Entrepreneurs and coaches – what do they have in common?
Lots, as it turns out.
An entrepreneur is going to be blazing trails in the business world and a coach is going to be doing the same for their client. We blaze trails for new possibilities, in life, in relationships and yes, even in their business.
An entrepreneur might even be lucky enough to not sell their time for money. If you’ve hung out with me for any time at all you KNOW this is my big thing! Selling time for money is the same as having a job (read, Just Over Broke) and I want you to not have that problem.
Entrepreneurs are looking for opportunities to improve their business position. Coaches are always looking for ways to improve the client’s position, regardless of whether it’s business or anything else.
A life coach, I figure, has one primary aim – and that’s to give their client the absolute best opportunity to succeed at what they are focusing on.
A life coach gets to be creative, explore new ideas, make connections between ideas that help the client and show the client ways of moving forward that they may never have thought of on their own.
Life coaches, I figure, are definitely entrepreneurs.
So how do you build your entrepreneurial muscle? Easy. Start getting your coaching hours up. I know I say it often but it’s coz it’s true. you’re going to get very creative as a life coach the more practice you get. Because you’ll start to see there are only so many patterns of human behavior (just like we teach you) and as you get good at recognizing the patterns, you get great at showing the client how to change the patterns (for example, you share they procrastinate whenever something seems new) and thus you’re bringing an entrepreneurial mindset to the session.

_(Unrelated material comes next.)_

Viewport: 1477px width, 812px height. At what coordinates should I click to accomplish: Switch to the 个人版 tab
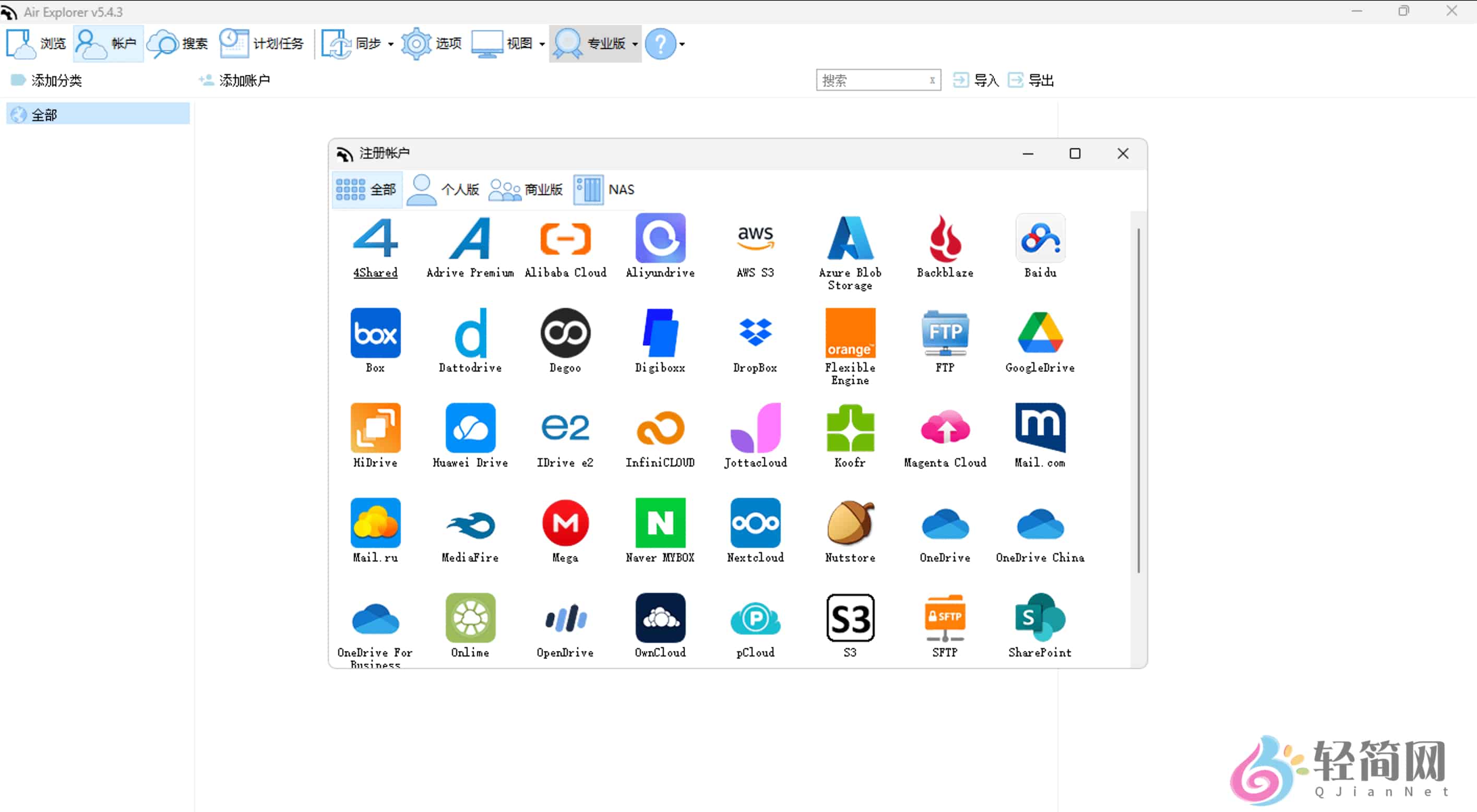(x=443, y=189)
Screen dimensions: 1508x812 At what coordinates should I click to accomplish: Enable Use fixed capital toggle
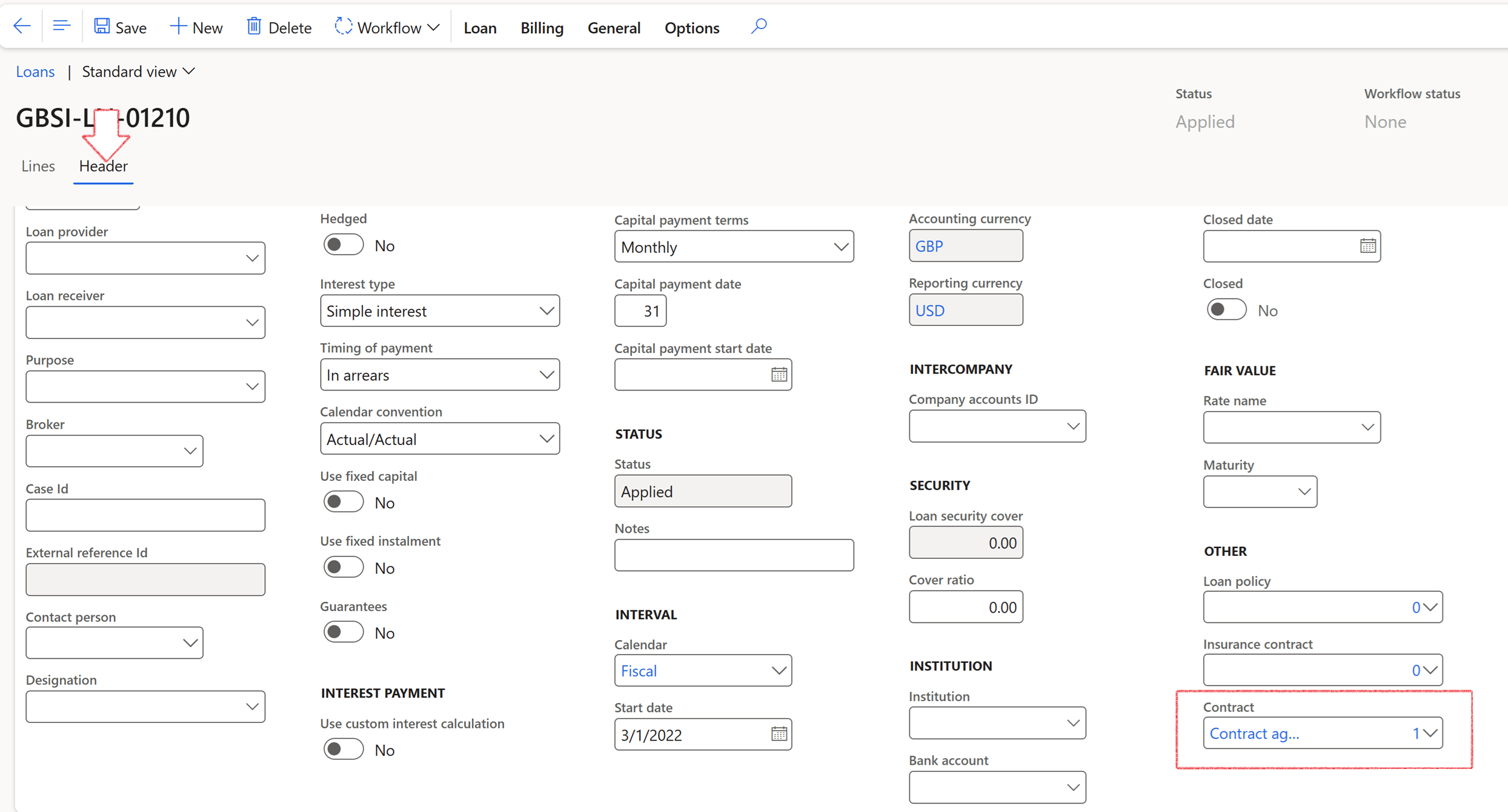343,503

Trust that wasn’t too heavy!
Anyway, I’m in the midst of training 23 new entrepreneurs. I’ll get some video up of the training as soon as I figure out the I.T. bit. (I’m sure an entrepreneur doesn’t need I.T. skills – that’s what I’m telling myself).
Top ways to build your entrepreneurial muscle:
Coach more
Read books by successful business owners ie Richard Branson
Look for ways to zig, rather than always sagging
Talk to entrepreneurs and ask them questions about how they think about business
Get involved with a networking group that encourages entrepreneurial thinking
Find ways to improve your results that might involve you stretching yourself
Read the E-Myth by Michael Gerber (required reading in the course)
Ask yourself some of the Big Questions like ‘How can this be improved?’ ‘What would happen if we doubled our results here?’
Stop making excuses about why you want to stay the same – you know you’re saying that because you’re in a rut!